PROVIDED RECORDS: Begin

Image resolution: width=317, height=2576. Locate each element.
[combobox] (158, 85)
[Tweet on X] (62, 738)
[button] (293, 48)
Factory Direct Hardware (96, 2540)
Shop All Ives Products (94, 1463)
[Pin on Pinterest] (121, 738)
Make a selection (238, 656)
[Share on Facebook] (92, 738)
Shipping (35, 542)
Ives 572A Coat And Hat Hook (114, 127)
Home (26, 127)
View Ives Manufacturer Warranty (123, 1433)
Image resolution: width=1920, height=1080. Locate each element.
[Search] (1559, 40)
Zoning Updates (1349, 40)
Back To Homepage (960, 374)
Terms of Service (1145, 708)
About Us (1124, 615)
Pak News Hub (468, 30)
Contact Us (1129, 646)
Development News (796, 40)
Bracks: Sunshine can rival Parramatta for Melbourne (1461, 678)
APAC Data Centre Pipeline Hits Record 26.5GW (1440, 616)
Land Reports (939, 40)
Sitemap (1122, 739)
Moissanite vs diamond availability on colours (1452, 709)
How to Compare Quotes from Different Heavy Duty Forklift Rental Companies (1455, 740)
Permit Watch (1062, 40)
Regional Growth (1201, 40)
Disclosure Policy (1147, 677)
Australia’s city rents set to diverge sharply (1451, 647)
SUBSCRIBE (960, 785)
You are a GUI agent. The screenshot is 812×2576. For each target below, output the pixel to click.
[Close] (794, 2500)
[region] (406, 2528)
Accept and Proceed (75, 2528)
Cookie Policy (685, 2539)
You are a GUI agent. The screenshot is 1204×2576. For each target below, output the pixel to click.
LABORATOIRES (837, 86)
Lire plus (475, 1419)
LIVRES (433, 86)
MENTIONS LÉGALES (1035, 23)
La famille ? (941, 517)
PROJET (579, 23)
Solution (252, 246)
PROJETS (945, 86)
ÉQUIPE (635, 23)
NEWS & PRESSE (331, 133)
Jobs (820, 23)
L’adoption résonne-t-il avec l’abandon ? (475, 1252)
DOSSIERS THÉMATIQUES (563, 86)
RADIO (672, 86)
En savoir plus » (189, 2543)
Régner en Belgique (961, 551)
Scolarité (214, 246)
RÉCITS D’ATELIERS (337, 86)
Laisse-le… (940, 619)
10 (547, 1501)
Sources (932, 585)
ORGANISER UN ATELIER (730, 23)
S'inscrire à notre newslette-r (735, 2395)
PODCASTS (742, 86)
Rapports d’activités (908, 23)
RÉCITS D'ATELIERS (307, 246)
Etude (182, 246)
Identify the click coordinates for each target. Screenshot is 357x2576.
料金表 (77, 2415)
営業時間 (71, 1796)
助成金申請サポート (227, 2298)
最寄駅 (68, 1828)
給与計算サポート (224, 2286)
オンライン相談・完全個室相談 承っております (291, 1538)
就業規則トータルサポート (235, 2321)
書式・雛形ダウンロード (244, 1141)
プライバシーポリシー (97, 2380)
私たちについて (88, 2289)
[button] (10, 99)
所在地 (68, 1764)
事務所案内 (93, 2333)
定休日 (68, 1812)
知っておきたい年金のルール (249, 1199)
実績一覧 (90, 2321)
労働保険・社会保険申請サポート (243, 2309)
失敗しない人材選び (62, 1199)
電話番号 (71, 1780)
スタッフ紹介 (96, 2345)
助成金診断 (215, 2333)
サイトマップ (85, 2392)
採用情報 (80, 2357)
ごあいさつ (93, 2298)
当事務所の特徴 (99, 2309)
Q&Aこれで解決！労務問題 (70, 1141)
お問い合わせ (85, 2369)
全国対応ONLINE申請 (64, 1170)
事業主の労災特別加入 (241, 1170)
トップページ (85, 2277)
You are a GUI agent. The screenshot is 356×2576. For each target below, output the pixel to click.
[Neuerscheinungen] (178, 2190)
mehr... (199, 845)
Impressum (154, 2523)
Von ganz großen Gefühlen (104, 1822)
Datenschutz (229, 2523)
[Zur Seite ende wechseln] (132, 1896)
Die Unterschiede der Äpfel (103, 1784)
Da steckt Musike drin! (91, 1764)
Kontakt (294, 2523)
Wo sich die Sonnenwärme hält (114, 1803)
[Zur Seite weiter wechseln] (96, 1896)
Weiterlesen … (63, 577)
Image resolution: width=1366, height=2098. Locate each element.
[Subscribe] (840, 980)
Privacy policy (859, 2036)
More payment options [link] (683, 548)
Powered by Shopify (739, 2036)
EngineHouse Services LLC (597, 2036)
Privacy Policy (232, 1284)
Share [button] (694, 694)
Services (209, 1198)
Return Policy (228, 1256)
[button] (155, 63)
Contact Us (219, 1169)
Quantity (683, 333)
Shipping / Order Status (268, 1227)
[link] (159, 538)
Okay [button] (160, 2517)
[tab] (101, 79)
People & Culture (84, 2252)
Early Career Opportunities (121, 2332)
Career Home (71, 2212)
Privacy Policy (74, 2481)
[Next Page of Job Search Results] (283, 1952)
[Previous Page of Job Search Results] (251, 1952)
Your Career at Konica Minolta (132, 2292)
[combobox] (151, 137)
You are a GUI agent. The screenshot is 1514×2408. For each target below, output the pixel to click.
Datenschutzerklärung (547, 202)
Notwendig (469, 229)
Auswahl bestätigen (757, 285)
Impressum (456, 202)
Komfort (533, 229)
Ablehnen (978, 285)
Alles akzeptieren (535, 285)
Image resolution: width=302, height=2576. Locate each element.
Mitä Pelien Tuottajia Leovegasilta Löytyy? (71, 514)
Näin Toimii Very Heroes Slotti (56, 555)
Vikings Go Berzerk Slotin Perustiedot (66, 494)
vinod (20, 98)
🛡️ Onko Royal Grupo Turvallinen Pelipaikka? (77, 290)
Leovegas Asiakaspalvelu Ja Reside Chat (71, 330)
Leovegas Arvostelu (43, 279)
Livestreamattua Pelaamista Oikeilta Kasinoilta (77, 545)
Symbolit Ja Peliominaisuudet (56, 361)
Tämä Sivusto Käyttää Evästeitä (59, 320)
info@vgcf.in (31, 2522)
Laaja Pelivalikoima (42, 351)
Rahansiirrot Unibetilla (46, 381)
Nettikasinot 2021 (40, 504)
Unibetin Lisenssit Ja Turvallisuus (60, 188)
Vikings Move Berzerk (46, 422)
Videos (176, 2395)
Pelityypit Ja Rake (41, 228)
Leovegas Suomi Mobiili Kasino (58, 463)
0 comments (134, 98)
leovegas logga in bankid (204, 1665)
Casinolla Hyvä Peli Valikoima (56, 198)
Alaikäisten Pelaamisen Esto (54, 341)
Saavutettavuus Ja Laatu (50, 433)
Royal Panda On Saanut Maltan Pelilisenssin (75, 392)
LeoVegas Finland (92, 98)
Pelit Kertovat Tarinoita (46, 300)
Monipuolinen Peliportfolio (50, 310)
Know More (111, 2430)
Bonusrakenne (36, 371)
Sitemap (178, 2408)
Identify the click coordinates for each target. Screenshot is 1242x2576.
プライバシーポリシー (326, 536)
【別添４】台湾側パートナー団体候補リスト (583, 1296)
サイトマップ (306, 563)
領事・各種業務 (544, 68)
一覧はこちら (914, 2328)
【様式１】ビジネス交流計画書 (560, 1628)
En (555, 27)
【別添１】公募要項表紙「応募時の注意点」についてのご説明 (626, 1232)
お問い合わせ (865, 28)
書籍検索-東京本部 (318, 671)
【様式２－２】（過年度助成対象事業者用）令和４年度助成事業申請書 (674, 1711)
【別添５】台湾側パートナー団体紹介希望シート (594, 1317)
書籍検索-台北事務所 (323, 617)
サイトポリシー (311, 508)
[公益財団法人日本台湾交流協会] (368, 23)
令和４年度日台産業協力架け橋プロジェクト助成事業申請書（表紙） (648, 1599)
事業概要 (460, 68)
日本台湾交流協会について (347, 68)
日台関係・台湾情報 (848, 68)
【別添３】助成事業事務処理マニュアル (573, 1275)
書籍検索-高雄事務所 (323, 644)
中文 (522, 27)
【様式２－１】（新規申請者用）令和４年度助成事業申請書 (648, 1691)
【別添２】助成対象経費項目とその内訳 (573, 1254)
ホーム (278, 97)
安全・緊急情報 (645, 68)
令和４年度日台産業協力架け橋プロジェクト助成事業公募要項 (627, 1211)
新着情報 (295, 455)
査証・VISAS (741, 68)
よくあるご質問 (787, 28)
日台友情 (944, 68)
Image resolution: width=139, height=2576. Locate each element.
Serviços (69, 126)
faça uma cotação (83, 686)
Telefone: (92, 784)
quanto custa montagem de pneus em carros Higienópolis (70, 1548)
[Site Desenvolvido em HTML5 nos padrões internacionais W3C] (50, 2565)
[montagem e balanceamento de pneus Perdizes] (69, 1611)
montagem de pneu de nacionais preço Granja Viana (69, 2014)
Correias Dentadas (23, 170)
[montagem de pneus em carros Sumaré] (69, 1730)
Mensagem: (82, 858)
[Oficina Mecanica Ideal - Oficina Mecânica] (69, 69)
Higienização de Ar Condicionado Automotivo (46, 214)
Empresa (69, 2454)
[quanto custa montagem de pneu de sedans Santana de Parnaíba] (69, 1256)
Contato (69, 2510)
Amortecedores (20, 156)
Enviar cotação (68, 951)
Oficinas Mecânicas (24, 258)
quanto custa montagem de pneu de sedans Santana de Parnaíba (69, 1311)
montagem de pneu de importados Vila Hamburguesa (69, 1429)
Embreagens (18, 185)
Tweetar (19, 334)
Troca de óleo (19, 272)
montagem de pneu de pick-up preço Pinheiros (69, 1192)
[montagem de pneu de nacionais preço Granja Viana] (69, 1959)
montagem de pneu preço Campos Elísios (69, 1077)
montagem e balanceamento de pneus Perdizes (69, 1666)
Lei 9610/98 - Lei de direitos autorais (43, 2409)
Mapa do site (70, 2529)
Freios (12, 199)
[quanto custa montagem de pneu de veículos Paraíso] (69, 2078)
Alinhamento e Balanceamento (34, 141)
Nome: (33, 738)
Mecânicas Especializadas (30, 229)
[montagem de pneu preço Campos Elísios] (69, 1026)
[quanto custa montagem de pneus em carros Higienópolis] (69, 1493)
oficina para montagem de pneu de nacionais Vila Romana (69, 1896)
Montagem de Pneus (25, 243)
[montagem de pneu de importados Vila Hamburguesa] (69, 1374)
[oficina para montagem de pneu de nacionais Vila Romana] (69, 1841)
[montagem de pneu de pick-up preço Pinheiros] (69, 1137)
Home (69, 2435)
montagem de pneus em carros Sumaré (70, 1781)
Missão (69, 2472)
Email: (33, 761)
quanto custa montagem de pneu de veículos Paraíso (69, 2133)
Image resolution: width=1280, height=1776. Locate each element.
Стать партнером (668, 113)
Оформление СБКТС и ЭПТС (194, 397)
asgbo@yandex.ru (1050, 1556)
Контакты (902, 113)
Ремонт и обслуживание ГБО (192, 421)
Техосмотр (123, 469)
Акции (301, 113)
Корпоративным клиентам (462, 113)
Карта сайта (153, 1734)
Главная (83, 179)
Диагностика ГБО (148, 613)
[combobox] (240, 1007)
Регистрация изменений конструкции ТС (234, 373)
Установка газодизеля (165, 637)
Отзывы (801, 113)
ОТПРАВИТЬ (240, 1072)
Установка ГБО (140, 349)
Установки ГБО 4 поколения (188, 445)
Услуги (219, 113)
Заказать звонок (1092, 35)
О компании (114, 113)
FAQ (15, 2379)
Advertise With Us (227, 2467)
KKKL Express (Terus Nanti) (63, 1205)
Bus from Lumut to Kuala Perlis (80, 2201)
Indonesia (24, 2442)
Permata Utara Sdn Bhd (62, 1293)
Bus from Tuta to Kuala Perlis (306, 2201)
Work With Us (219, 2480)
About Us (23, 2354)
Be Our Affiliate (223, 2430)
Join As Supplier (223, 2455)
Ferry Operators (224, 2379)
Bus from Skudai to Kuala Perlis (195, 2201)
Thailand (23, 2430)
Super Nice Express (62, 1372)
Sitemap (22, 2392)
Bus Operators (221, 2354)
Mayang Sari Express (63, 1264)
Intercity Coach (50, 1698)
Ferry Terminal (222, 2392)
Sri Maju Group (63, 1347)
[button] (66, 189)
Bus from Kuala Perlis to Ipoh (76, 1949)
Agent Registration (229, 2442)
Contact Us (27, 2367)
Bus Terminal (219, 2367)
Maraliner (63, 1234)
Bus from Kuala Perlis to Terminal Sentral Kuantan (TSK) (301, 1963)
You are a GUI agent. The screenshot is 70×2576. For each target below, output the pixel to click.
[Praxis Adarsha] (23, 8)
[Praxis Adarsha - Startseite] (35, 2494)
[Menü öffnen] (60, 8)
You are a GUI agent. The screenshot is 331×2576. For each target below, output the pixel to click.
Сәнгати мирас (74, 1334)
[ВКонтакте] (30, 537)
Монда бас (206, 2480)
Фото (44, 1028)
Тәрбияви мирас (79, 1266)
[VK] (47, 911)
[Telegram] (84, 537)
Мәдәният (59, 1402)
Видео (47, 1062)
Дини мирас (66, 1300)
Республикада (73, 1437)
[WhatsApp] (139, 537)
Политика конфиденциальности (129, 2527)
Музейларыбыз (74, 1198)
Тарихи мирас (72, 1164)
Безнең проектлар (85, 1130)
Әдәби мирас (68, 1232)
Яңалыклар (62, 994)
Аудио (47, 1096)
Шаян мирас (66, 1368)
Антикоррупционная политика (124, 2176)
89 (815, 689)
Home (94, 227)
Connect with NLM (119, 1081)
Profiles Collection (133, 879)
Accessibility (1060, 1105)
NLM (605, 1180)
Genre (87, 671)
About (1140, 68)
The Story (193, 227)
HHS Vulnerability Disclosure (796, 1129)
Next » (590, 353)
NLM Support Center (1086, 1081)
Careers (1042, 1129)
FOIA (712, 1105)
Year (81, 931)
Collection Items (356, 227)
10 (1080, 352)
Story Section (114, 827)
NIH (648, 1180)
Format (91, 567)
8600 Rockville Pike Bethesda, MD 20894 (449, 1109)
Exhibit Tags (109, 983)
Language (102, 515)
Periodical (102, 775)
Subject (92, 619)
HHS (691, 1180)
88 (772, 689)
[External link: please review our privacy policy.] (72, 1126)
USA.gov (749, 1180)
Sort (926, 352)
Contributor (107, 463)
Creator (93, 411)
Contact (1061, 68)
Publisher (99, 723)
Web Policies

PROVIDED RECORDS: End

-- TASK DIRECTIONS --
Transcribe, exactly as written, all lines of the entries above from the first to the one containing "Disclosure Policy (1147, 677)", and no more.

-- EXERCISE ANSWER --
Image resolution: width=317, height=2576. Locate each element.
[combobox] (158, 85)
[Tweet on X] (62, 738)
[button] (293, 48)
Factory Direct Hardware (96, 2540)
Shop All Ives Products (94, 1463)
[Pin on Pinterest] (121, 738)
Make a selection (238, 656)
[Share on Facebook] (92, 738)
Shipping (35, 542)
Ives 572A Coat And Hat Hook (114, 127)
Home (26, 127)
View Ives Manufacturer Warranty (123, 1433)
Image resolution: width=1920, height=1080. Locate each element.
[Search] (1559, 40)
Zoning Updates (1349, 40)
Back To Homepage (960, 374)
Terms of Service (1145, 708)
About Us (1124, 615)
Pak News Hub (468, 30)
Contact Us (1129, 646)
Development News (796, 40)
Bracks: Sunshine can rival Parramatta for Melbourne (1461, 678)
APAC Data Centre Pipeline Hits Record 26.5GW (1440, 616)
Land Reports (939, 40)
Sitemap (1122, 739)
Moissanite vs diamond availability on colours (1452, 709)
How to Compare Quotes from Different Heavy Duty Forklift Rental Companies (1455, 740)
Permit Watch (1062, 40)
Regional Growth (1201, 40)
Disclosure Policy (1147, 677)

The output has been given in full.